Bobby Langton

Personal information
- Full name: Robert Langton
- Date of birth: 8 September 1918
- Place of birth: Burscough, Lancashire, England
- Date of death: 13 January 1996 (aged 77)
- Place of death: Burscough, England
- Position: Outside left

Youth career
- Burscough Victoria

Senior career*
- Years: Team / Apps / (Gls)
- 1938–1948: Blackburn Rovers / 107 / (24)
- 1948–1949: Preston North End / 58 / (14)
- 1949–1953: Bolton Wanderers / 118 / (16)
- 1953–1956: Blackburn Rovers / 105 / (33)
- 1956–1957: Ards / 41 / (12)
- Total:  / 429 / (99)

International career
- 1946–1950: England / 11 / (1)

= Bobby Langton =

English footballer and manager (1918–1996)

Robert Langton (8 September 1918 – 13 January 1996) was an English footballer who played for the majority of his career for Lancashire clubs. He played mostly on the left wing. He represented his country eleven times between 1946 and 1950. After retiring in 1957, he became football manager.

Langton represented Bombay in Santosh Trophy. In mid-20th century, he appeared in Rovers Cup, one of the oldest club football tournaments, with visiting army team.

==Playing career==
Born in Burscough, he signed for Blackburn Rovers from youth team Burscough Victoria in 1937. He became the team's leading scorer in his second season with fourteen goals but his career was curtailed by the Second World War which he spent part of as a Welch Regiment infantryman in India, although when stationed in Northern Ireland he did help Glentoran to win the Irish Cup in 1945.

He won the first of eleven England caps in a 7–2 defeat of Ireland in 1946 and would go on to play for the national team until 1950 by which time he had changed clubs twice, first to Preston North End for £16,000 in 1948 and then on to Bolton Wanderers for a then club record of £20,000 in November 1949. At Bolton he provided many goals for Willie Moir and Nat Lofthouse, picking up a runners-up medal in the "Matthews Final", in which he assisted a goal for Moir.

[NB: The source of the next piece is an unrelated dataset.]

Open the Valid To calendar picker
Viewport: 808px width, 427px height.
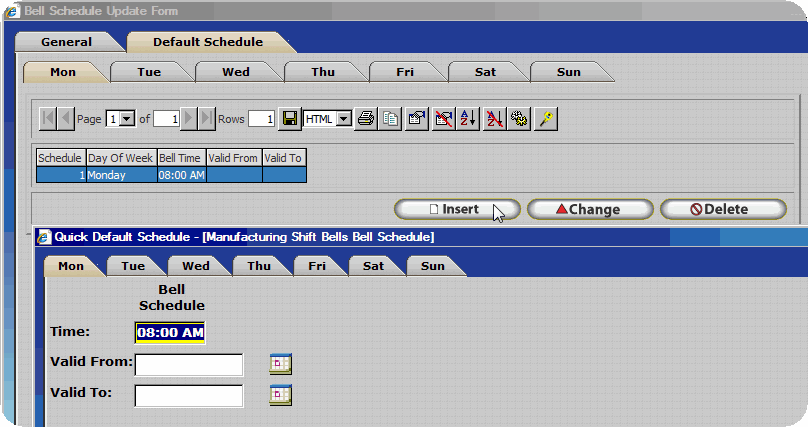tap(280, 395)
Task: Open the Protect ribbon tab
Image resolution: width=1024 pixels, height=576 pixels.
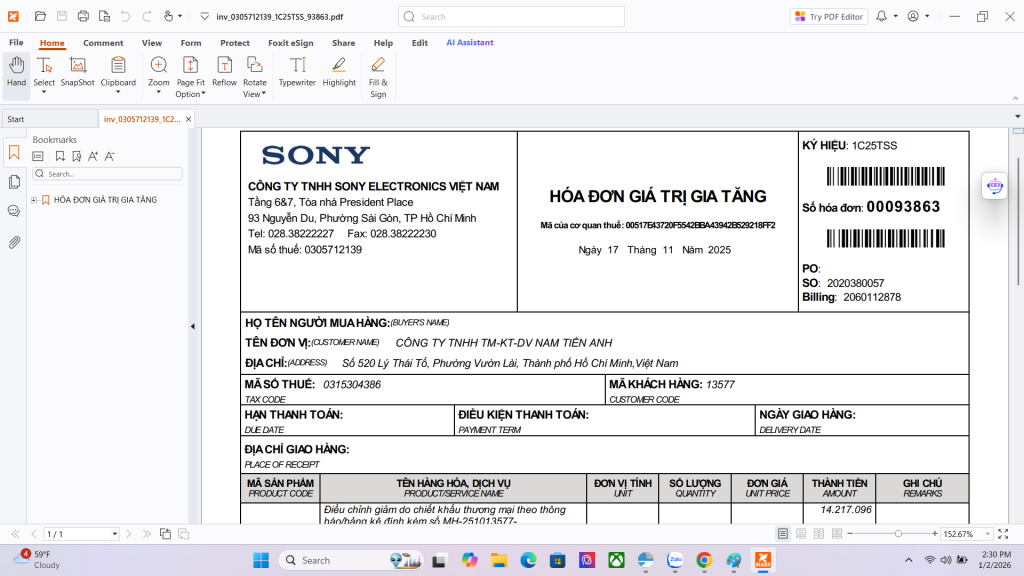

In dispute with Bolton in the run up to the final, it proved to be Langton's final game for the club. He returned to Blackburn Rovers in September 1953 and served them for a further three years before seeing out his professional career back in Northern Ireland with Ards. Langton then went into non-league football, with three seasons at Wisbech Town before moving to Kidderminster Harriers and finally seeing his career out with a one-month spell at Colwyn Bay.

==Management career==

Scouting for Accrington Stanley followed, as well as coaching for King's Lynn and Wisbech before he finally returned home to Burscough to become manager of the local team where he won the Lancashire Combination Cup and the Lancashire Junior Cup. He finally left football in 1971. Bobby Langton died after a short illness in January 1996. Two years later the road that goes past Burscough's ground was renamed Bobby Langton Way after him.